Justin David Miller at the Organ at St. Thomas Church, NYC 1/27/08

At the risk of redundancy, we will continue to sing the praises of the stellar, 5:15 PM Sunday series of organ recitals that runs through the end of May at St. Thomas Church at 53rd and 5th Ave. Their 1913 Skinner organ is a magically potent instrument and the sonics in the church are spectacular, with about a three second decay (the time it takes for sound to fade completely after a note is played). As a result, all the best touring organists want to play here. But tonight was a completely unexpected treat. The scheduled organist was unavailable, so Miller was pressed into duty on short notice. A student at Westminster Choir College in New Jersey, the young organist’s regular assignation is Assistant Organist at St. Peter’s Episcopal Church in Morristown, New Jersey. St. Peter’s head organist and music director, Brian Harlow, is a specialist in duets and a regular guest at St. Thomas, which may explain what Miller – who doesn’t look much older than 16 – was doing behind the console tonight. Whatever the case, he was a revelation, playing a difficult and frequently ostentatious program with uncommon subtlety and sensitivity.

He opened with the famous Allegro from Widor’s Sixth Symphony, whose intro and outro Elton John infamously ripped off for Funeral for a Friend. It’s a standard in the organ repertoire and something of a showcase, meaning that diehard aficionados would immediately pick up on any imperfection. But there were none. In the fiery cascades and long crescendos of the work, it was as if Miller was sending out a particularly auspicious announcement: he had arrived.

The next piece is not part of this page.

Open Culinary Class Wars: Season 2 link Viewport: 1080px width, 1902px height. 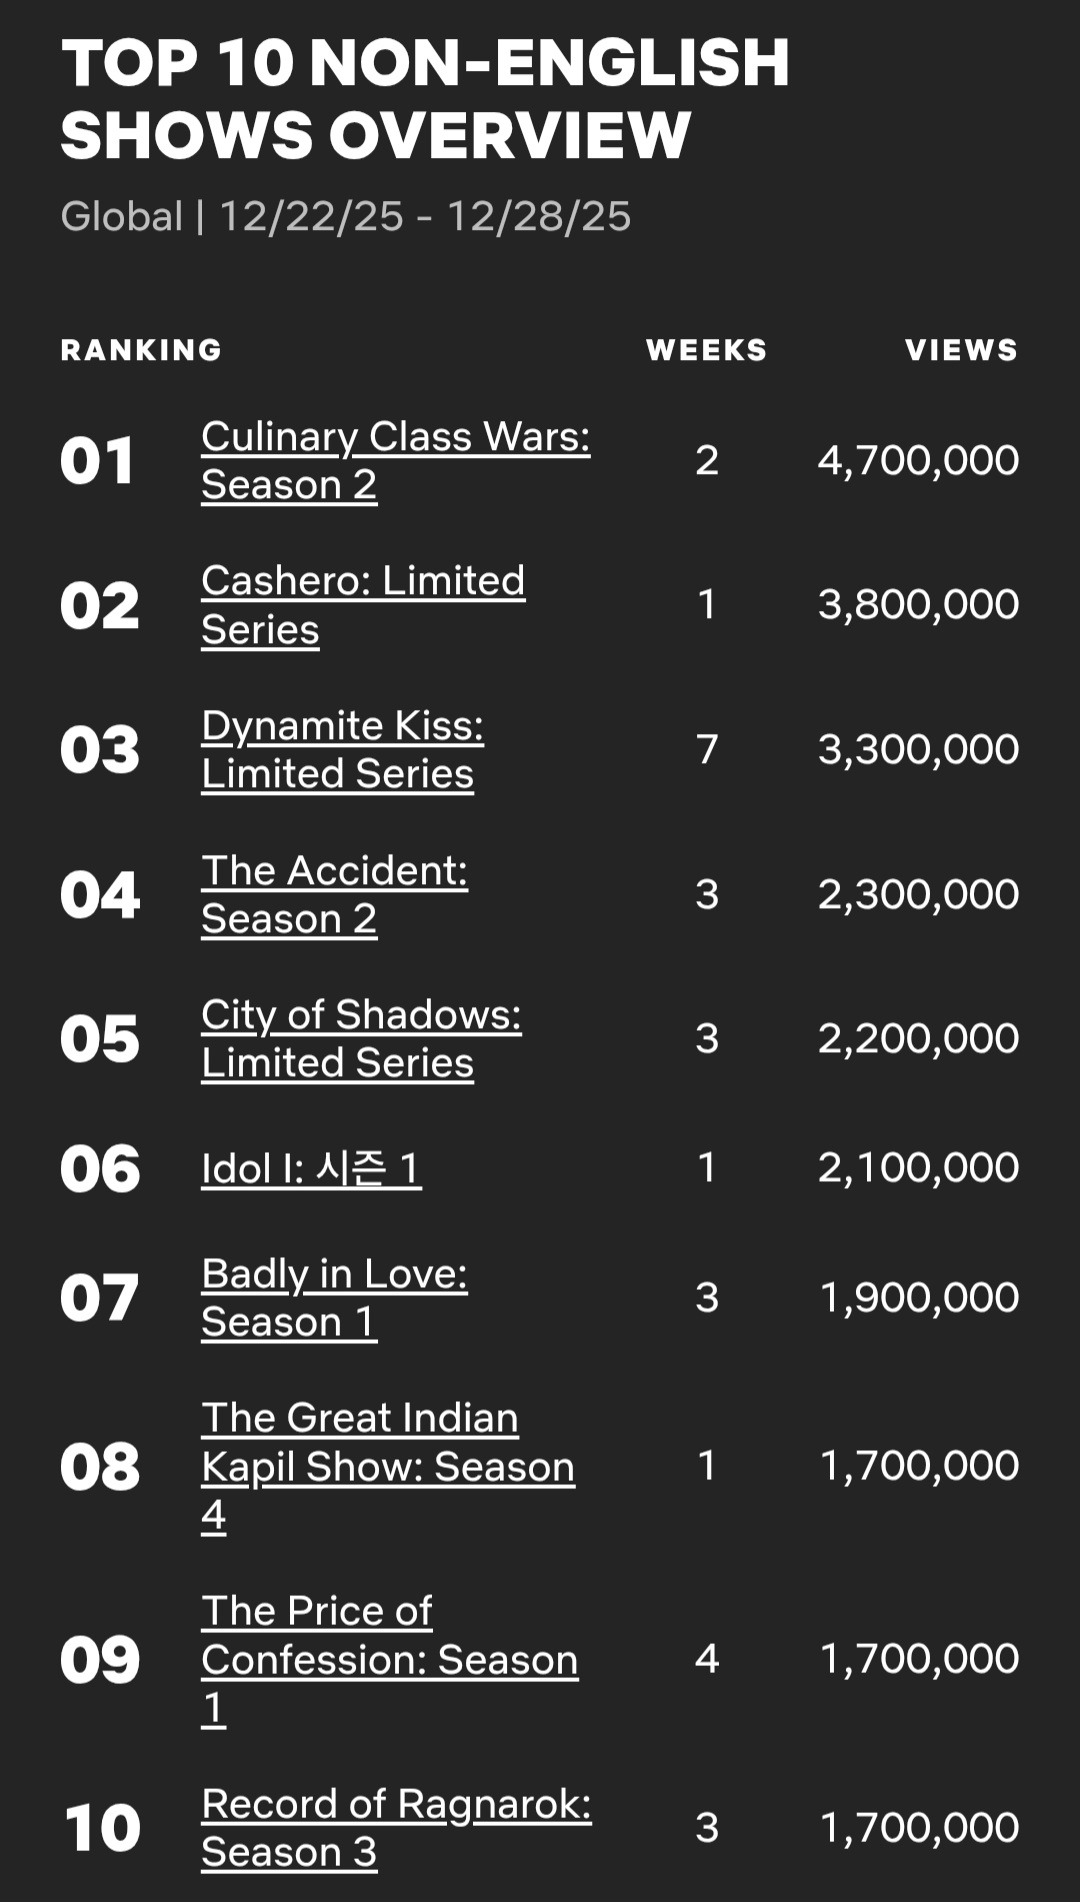coord(395,461)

The subway rattled underneath, and the church bells rang within seconds after he finished. Slowly, it became apparent that he had already launched into the next piece, Max Reger’s Benedictus. Building very gradually from an almost subsonically low, sustained pedal passage, it’s Reger sounding uncommonly modernist and ambient. The next piece, the great British composer Herbert Howells’ Psalm Prelude made a marvelous segue. Howells’ work is rich with melody, warmth and optimism, and Miller brought out every bit in this trademark composition. He closed with Maurice Durufle’s famous tribute to Jehan Alain, where quotes from many of the great French composer and WWII hero’s best-loved works are sewn into a strikingly dark, bracingly imaginative suite, as far outside the box as Durufle, the great traditionalist, ever went. Other organists blaze through this. Miller didn’t, finding the room to emphasize all the strange dissonances, longing and unease woven into the piece. You read it here first: this young organist is someone to watch, and to experience live, certainly worth a New Jersey Transit trip for the time being.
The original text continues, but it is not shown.